Fakt ist: Ungewollte Schwangerschaften entstehen auch trotz Verhütung. Die Vorstellung, Frauen seien zu verantwortungslos zum Verhüten, speist sich aus der Unwissenheit über die Fehlerquote, Kosten und Unverträglichkeit der gängigsten Verhütungsmethoden und die mangelnde Kooperation von Männern. Frauen müssen ihre Gebärfähigkeit wohl oder übel managen und es gibt keine hundertprozentig sichere Methode gegen ungewollte Schwangerschaften.

Eine einfache Zahl hilft, um die Lebensrealität von Frauen ins rechte Licht zu rücken: In der Bundesrepublik haben mehr als 60 Prozent der Frauen, die sich für einen Abbruch entscheiden, bereits Kinder. Sie führen einen Abbruch durch, weil sie wissen, wie viel Zeit, Geld und Fürsorge Kinder benötigen, die sie unter ihrem Nachwuchs aufteilen müssen, oder weil sie wissen, dass sie zu einem späteren Zeitpunkt einem weiterem Kind eine bessere Grundlage bieten können. Doch diese Perspektive, dass Abtreibung eine verantwortungsvolle Entscheidung ist, die Frauen für sich und ihre Familien treffen, dass sie sogar oft den Weg bereiten, für eine spätere Mutterschaft, die für alle Beteiligten besser ist, hat im gängigen Gruselnarrativ keinen Raum.

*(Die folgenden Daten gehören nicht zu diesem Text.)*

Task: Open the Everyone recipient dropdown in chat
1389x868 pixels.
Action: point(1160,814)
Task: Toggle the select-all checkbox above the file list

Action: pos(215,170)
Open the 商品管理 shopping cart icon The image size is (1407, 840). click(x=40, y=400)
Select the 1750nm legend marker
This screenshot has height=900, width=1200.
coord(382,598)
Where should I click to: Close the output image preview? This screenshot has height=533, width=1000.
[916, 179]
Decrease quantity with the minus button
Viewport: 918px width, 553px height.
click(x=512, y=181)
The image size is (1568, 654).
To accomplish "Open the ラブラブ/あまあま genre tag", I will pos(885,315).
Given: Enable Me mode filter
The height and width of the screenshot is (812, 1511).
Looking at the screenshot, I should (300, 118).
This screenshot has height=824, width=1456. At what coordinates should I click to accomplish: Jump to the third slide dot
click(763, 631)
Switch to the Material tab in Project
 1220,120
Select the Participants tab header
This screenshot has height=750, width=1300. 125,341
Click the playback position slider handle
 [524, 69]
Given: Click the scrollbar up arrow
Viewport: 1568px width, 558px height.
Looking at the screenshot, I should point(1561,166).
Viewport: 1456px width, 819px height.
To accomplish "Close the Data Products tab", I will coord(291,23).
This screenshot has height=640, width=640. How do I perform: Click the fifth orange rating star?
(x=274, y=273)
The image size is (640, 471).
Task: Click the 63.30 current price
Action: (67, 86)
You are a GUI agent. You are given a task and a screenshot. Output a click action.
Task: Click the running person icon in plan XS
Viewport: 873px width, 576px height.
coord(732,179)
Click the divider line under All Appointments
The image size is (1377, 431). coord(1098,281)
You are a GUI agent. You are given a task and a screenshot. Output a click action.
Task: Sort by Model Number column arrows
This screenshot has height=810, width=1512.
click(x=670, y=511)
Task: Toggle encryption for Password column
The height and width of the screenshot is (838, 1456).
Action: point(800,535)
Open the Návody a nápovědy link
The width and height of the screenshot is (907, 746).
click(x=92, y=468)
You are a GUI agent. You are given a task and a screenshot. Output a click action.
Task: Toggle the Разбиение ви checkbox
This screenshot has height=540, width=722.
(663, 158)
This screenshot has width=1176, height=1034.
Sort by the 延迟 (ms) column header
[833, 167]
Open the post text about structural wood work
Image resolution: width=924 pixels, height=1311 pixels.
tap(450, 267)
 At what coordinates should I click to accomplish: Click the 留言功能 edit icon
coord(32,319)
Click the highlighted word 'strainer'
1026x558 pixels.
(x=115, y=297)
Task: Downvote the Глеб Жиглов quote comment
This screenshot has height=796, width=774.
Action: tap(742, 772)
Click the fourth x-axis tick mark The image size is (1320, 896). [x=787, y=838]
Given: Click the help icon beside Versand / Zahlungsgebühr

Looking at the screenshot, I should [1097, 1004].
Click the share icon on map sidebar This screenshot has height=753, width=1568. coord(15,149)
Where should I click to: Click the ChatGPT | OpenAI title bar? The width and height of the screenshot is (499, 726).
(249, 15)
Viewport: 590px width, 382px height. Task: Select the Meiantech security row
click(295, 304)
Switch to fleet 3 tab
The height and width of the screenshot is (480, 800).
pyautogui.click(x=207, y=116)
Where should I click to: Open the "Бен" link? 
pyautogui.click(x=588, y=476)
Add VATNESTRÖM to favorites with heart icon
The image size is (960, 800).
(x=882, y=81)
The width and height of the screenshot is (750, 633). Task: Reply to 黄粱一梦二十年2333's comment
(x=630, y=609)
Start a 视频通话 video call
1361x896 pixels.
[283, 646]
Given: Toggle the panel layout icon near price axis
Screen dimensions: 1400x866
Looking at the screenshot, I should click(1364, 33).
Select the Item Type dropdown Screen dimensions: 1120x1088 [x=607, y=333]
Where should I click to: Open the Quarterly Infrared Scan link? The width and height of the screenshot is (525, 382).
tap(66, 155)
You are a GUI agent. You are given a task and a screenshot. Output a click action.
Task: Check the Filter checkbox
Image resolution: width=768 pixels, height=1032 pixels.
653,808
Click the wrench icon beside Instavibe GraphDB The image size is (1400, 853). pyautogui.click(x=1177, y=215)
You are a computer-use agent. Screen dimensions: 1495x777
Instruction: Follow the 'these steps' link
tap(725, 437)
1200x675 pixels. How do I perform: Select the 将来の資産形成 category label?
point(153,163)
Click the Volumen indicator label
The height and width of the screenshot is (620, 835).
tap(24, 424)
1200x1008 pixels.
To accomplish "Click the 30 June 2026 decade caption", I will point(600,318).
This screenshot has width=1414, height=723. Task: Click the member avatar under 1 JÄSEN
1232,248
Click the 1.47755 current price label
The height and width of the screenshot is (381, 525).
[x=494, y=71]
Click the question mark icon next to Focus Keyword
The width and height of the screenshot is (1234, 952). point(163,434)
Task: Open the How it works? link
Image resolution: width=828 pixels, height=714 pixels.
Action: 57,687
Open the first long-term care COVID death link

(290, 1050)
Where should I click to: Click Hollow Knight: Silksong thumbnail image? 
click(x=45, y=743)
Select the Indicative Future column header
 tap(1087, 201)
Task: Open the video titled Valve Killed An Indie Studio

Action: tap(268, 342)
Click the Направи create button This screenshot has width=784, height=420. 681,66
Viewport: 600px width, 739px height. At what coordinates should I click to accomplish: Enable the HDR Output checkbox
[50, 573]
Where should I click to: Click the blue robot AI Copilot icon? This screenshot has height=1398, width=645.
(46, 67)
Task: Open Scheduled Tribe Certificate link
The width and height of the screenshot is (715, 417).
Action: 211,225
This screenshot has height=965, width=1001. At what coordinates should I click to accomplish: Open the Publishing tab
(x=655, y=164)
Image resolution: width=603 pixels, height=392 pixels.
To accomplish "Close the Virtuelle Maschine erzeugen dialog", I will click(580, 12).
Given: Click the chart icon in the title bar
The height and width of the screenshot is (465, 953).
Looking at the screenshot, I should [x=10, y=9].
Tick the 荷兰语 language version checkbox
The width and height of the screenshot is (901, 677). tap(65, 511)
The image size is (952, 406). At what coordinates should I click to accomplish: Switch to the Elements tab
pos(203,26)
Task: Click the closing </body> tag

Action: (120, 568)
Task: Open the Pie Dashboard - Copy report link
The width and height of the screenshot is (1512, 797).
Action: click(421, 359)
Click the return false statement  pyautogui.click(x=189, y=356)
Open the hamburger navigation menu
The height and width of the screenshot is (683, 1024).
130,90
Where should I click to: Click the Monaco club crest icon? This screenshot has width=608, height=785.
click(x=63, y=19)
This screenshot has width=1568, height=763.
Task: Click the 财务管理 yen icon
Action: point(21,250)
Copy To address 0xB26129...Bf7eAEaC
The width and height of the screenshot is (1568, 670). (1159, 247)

Zu diesem Gruselnarrativ gehört etwa die Vorstellung, Frauen würden nach einer Abtreibung unvermeidbar psychische Probleme bekommen. Christliche AbtreibungsgegnerInnen sprechen gar von einem "Post-Abtreibungs-Syndrom". Tatsächlich ist das PAS von keiner seriösen wissenschaftlichen Institution weltweit als Krankheitsbild anerkannt. Natürlich können Frauen ambivalente Gefühle und auch Traurigkeit über ihren Schwangerschaftsabbruch verspüren und es ist wichtig, dass sie sich darüber austauschen können. Eine Langzeitstudie der American Psychological Association (APA) ergab jedoch, dass die Zeit des größten Stresses, der Angstgefühle und der Unsicherheit vor der Abtreibung liegt, also in der Zeit der Ungewissheit, wie und wo man Hilfe bekommt. Laut APA haben Abtreibungen keinen negativen Einfluss auf die psychische und physische Gesundheit von Frauen. Hingegen könne eine ungewollte Schwangerschaft und Geburt und der Umstand, keinen Zugang zu Abtreibungen zu haben, sehr wohl Traumata auslösen.